In [1]:
%matplotlib inline
import matplotlib.pyplot as plt
import numpy as np
# Some nice default configuration for plots
plt.rcParams['figure.figsize'] = 10, 7.5
plt.rcParams['axes.grid'] = True
plt.gray()
The first step is to load the training and set that was saved when running the Training and test feature set generation notebook.
In [2]:
cd ../../features/
In [3]:
posdata = loadtxt("human.iRefIndex.positive.vectors.txt", delimiter="\t", dtype="str")
Training with the full negative set is impossible on this computer, it is unable to load the file into RAM. To get around this, can use a negative training set only 10 times larger than the positive training set:
In [4]:
negdata = loadtxt("human.iRefIndex.negative.vectors.txt", delimiter="\t", dtype="str")
There are some conflicting entries in this notebook detected in the training and test set generation. These can be removed using their indexes:
In [5]:
X = np.concatenate((posdata,negdata))
In [6]:
plottablerows = X=="missing"
plottablerows = where(plottablerows.max(axis=1)==False)
Unfortunately, some "NA" strings have sneaked in somehow, so we will have to zero these. Appears to be due to a feature in Gene_Ontology:
In [7]:
NAinds = where(X=="NA")
In [8]:
X[NAinds] = 0.0
In [9]:
X[X=="missing"] = np.nan
X = X.astype(np.float)
Finally we can create the target vector y from what we know about the lengths of the positive and negative sets:
In [10]:
#create the target y vector
y = array([1]*len(posdata)+[0]*len(negdata))
We would like the training set we use to reflect our prior estimation that only one in every 600 combinations of protein identifiers is a true interaction. To ensure that our training set also reflects this we need to sample from it to maintain this proportion of positive to negative.
An efficient way to do this is to create a modified y vector which is in proportion and maps back to the original y vector.
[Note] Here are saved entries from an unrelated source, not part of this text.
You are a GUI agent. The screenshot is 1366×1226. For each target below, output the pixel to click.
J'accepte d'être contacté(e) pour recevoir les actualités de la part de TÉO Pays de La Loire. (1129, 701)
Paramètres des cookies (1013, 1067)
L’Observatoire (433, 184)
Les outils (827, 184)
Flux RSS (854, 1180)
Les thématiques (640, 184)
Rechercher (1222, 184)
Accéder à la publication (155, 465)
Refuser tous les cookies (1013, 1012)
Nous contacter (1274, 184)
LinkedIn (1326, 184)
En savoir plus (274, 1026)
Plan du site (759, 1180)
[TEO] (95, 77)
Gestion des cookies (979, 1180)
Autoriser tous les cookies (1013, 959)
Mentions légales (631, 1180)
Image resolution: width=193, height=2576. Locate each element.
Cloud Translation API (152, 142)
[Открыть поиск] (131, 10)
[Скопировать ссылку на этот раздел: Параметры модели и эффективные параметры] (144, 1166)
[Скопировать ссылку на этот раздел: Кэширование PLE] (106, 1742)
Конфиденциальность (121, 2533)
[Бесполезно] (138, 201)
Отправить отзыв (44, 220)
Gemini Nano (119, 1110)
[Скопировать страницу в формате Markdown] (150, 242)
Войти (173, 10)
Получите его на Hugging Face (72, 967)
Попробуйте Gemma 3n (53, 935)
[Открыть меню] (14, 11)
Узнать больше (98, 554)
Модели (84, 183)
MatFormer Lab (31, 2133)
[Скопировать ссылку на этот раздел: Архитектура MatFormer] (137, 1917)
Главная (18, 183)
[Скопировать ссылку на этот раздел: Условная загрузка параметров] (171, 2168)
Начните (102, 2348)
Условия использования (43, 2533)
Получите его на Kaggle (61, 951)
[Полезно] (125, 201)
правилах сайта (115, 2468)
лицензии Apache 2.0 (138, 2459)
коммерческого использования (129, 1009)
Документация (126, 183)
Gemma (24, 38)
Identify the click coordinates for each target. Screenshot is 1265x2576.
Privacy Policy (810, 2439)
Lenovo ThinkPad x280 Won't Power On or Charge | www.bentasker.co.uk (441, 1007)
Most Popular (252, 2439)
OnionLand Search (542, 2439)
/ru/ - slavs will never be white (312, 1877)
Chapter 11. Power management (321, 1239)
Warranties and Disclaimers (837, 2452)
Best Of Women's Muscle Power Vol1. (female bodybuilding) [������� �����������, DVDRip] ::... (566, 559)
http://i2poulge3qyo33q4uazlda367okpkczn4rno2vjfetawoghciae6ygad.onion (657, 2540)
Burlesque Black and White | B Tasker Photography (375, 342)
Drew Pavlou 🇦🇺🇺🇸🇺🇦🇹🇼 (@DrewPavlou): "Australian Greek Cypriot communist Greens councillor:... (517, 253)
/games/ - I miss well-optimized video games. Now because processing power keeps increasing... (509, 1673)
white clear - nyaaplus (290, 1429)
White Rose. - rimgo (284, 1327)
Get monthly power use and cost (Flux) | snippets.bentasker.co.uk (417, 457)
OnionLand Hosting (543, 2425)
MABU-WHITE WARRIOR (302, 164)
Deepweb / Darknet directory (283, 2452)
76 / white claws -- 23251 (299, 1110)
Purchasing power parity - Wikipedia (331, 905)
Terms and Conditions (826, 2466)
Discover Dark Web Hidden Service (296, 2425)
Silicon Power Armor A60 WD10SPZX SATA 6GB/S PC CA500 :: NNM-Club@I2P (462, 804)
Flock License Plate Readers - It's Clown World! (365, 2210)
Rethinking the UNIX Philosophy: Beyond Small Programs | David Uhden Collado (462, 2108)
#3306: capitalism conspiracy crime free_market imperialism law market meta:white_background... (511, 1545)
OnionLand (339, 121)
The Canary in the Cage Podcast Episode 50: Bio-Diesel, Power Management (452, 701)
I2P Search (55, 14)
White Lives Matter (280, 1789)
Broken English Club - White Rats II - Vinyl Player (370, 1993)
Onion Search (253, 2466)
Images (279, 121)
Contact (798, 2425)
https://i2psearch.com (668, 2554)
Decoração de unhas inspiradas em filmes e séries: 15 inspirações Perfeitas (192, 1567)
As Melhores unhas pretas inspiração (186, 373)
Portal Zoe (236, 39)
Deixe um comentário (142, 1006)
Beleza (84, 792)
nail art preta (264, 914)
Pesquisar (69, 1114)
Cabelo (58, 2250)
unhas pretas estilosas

Then, after calling StatifiedShuffleSplit the returned indices can be transformed back to the correct indices on the original y vector:
In [11]:
def propy(y,samplesize=20000):
"""Function to produce proportional samples of y from the full dataset.
Takes as an input: y - the vector of class labels, samplesize - size of sample
Outputs: mody - modified y vector, transformdict - dictionary to map between indices"""
enuy = list(enumerate(y))
shuffle(enuy)
nones = int(samplesize/600)
nzeros = int((samplesize*599)/600)
transformdict = {}
mody = []
#iterate over this list and pull out the required number of ones and zeros
for j,(i,label) in enumerate(enuy):
if label == 1 and nones > 0:
transformdict[j] = i
mody.append(label)
nones += -1
elif label == 0 and nzeros > 0:
transformdict[j] = i
mody.append(label)
nzeros += -1
if nzeros == 0 and nones == 0:
break
return mody, transformdict
Then all that's required is to create a sub-sampled, but still large, version of the X and y vectors:
In [12]:
mody,tfdict = propy(y,samplesize=400000)
In [13]:
propindexes = array(tfdict.values())
X,y = X[propindexes],y[propindexes]
In [14]:
len(X),len(y)
Out[14]:
Each classifier will be tested in the following ways over :
The importance of different features will also be tested through elimination and repeating the tests above.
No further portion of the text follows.